Photo: LastWeekTonight via Youtube
So this is just how it’s going to be from now on, huh? Late-night hosts make jokes, President Trump and/or FCC chairman Brendan Carr call for late-night hosts to be fired, then late-night hosts make jokes about the calls for their firing. In the words of Me You and Everyone We Know, “back and forth forever.”
Trump came for Seth Meyers first this week, with Carr retweeting it. As Meyers pointed out on Monday’s “A Closer Look,” the last time Trump threw shade at Late Night was when Meyers talked about the wacky stuff Trump had said about trebuchets. And since Trump posted his latest screed after a Friday-night rerun, Meyers concluded the president was activated by the same dang episode. At least he’s consistent.
On Wednesday night, Trump tried to get Jimmy Kimmel fired again, because it worked out so well the last time. During Thursday’s monologue, Kimmel noted that Trump’s anti-ABC Truth Social post dropped right after the show finished airing on the East Coast, which means he gets mad at the show live. “Hi, Mr. President,” Kimmel said to the camera. “How are you? Thanks for watching us on TV instead of on YouTube. We appreciate that.

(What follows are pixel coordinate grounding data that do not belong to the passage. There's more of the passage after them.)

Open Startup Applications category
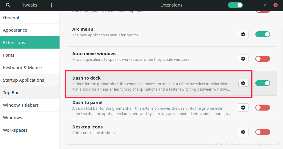Viewport: 283px width, 149px height. coord(30,80)
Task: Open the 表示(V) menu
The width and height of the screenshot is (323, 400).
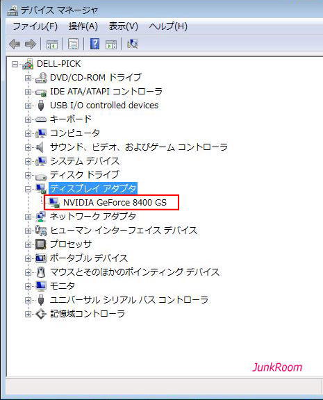Action: pos(124,26)
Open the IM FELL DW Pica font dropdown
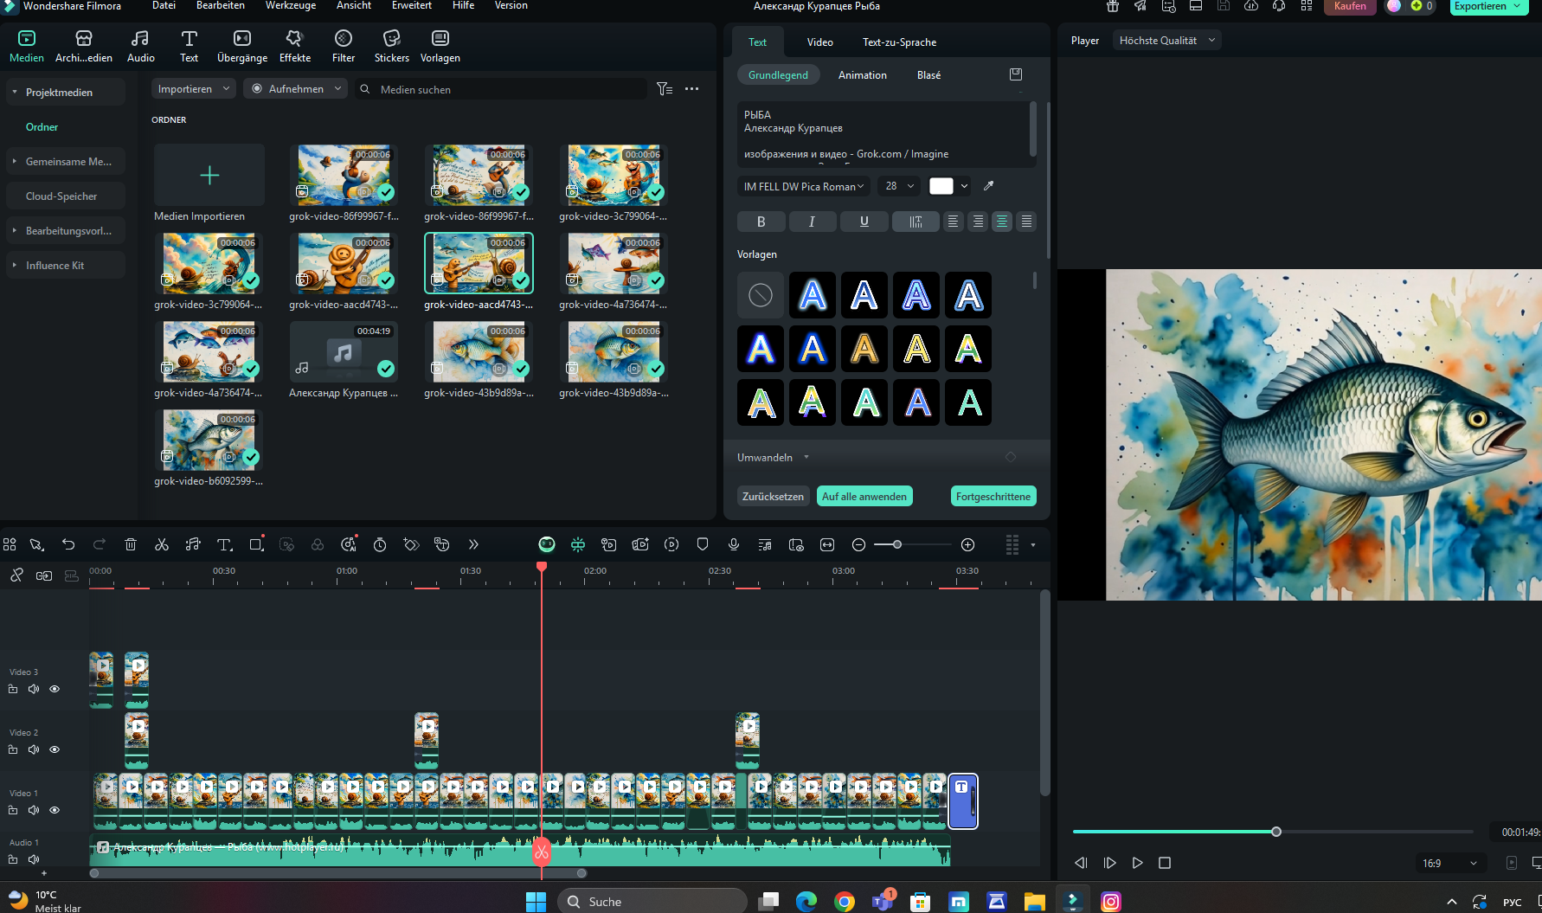1542x913 pixels. tap(803, 186)
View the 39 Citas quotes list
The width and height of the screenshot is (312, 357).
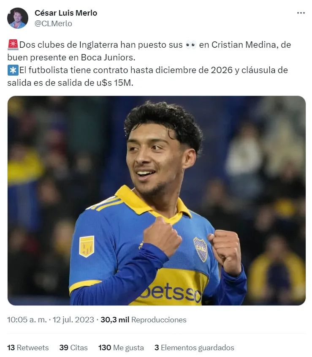coord(73,347)
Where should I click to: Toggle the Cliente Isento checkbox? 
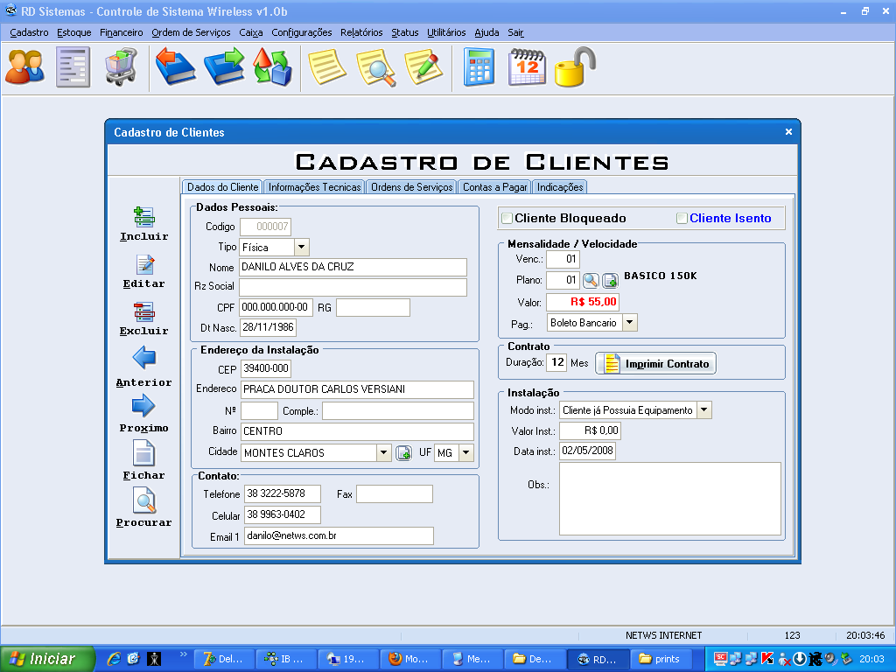[683, 218]
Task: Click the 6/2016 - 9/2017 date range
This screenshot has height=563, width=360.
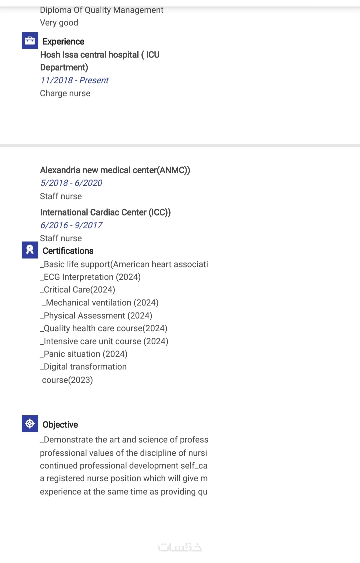Action: pyautogui.click(x=71, y=225)
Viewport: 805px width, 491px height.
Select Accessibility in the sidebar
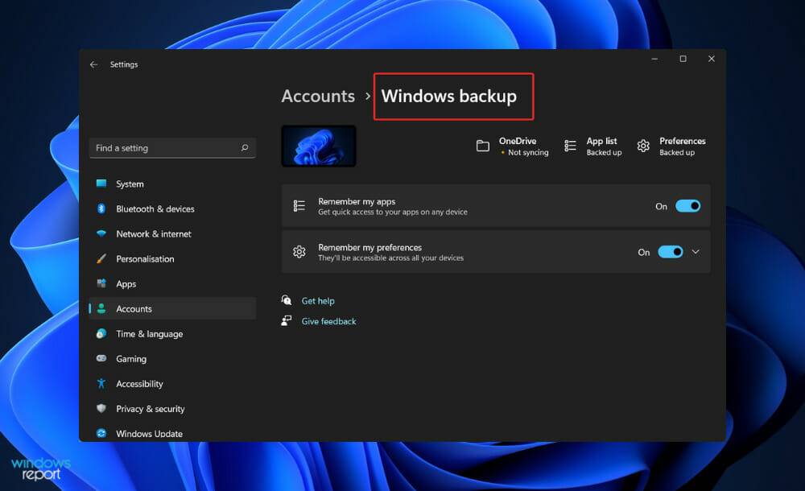(138, 383)
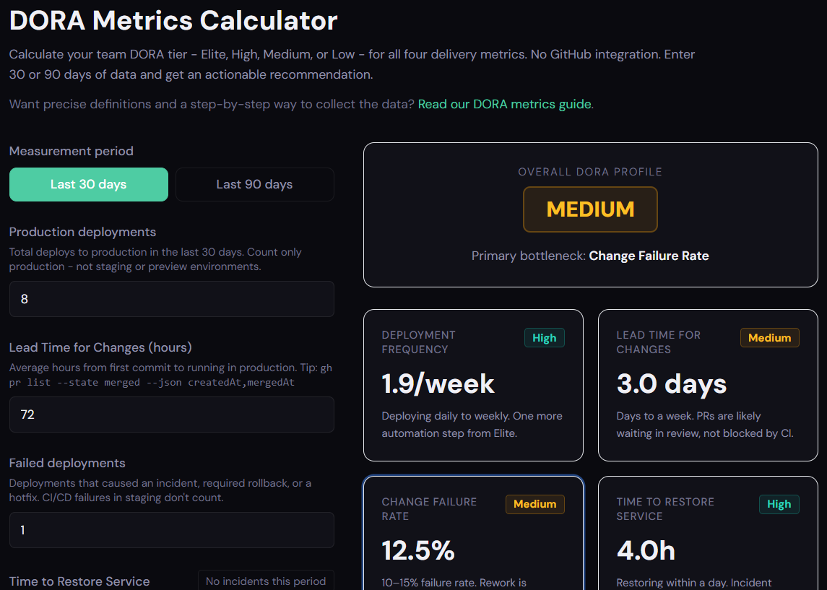Click the Primary bottleneck Change Failure Rate text
The width and height of the screenshot is (827, 590).
(590, 256)
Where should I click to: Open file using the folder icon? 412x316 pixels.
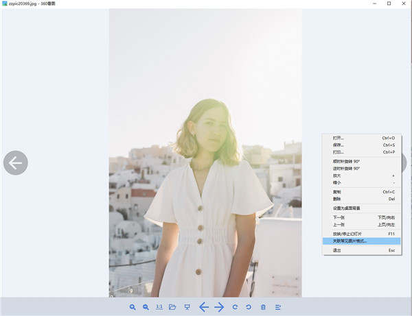(x=173, y=307)
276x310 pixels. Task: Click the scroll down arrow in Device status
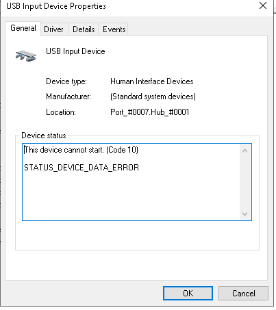245,214
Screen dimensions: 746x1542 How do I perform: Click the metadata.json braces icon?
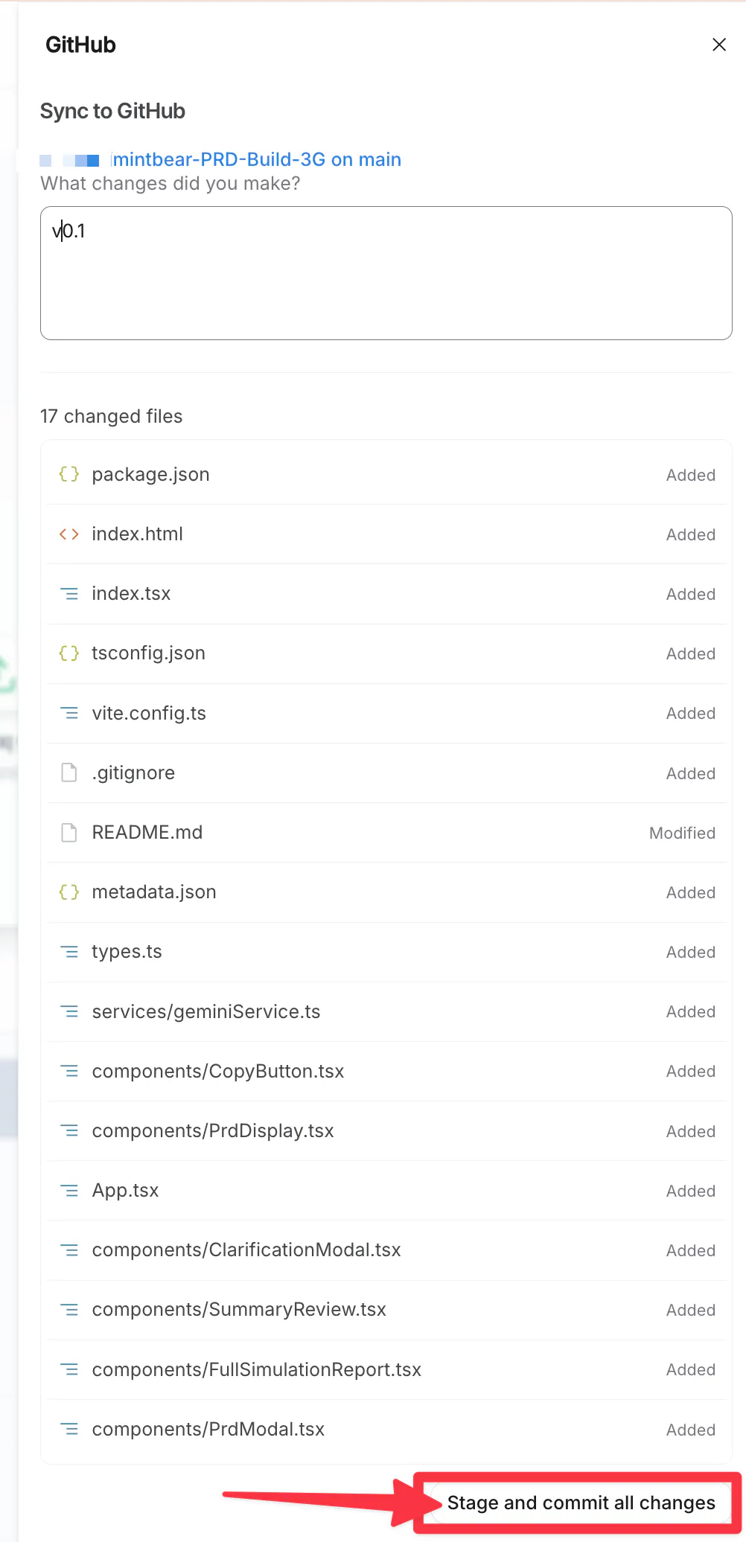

And I’ll tell you, it’s viewers like you who keep us on the air.” We may be lowly YouTube viewers here, but we’re still doing our part to bring you the best of late night every week — for as long as that’s an option.
Kate Winslet may finally squash the British-versus-American food debate that seems ever festering on TikTok. On Jimmy Kimmel Live!, she asked for insight into why there are so many pies at Thanksgiving. Kimmel explained that it’s something your flakier (pastry pun) relatives can bring to the meal. They feel included, nothing is ruined if they bail, and you get, like, eight pies at dinner. Everybody wins. Winslet is such a pro at late night. She even makes praising King Charles relatable later in this segment. Her story about not wanting to flash her nips at the then–Prince of Wales is choice. This is a woman at ease and having fun. And that makes us have fun watching.
We all knew the “Bubba” email was going to be a big topic of conversation at the top of this week; the question was who was going to have the best/most fellatio jokes in their Monday monologue. The Late Show’s Stephen Colbert and The Daily Show’s Jon Stewart were neck and neck for much of their run times, but Colbert just squeezed out a win by also making horse-cock puns. Saying Trump allegedly went “Churchill Downs” on Bubba the Horse is what clinched it. Well done, sir.
This stand-up set from comedian-actor Greta Titelman feels like great fodder for a show starring Greta Titelman as baby Greta Titelman. I want to see more of the fourth-grader scatting into the phone at her crush or fighting with her mom at the beach. The point of a late-night set for a comic is to get the public into your whole deal so that they come see you when you’re on tour, and Titelman very adroitly lays her deal out in this tight five. You’re going to know whether you’d be into an additional 55 minutes by the end. And I’m in.
On a rare Sunday-night episode of The Tonight Show (which followed Sunday Night Football), Rosalía spoke to Jimmy Fallon about her banger of a breakup album, Lux. Then she did the c- – – iest performance of “La Perla,” complete with subtitles so all us stupid monolinguals know what a searing diss track it is. My favorite part were the two attendants who stood by Rosalía’s Princess and the Pea bed whose only move of the night was to help her down for the final chorus. When a Tonight Show performance goes hard, it really, really goes hard.
On Sunday’s season finale of Last Week Tonight, John Oliver addressed the distressing budget cuts public media has suffered this year. And it ended with a call to action, directing folks to donate to the Public Media Bridge Fund. Terrific. Last Week Tonight should always end its (usually incredibly distressing) shows with something people can do to stop whatever ghastly thing is the week’s topic. But Oliver & Co. went a little further, utilizing the show’s most powerful weapon: its Big Dumb Prop budget. Last Week Tonight is auctioning off some of the wack shit the show has made in service of comedy — things like LBJ’s giant testicles, Oliver’s cabbage wife, and a DVD of Mr. Bean signed by Joel McHale — to benefit the Public Media Bridge Fund too. That’s not just making the world a better place but doing so in the dumbest way possible.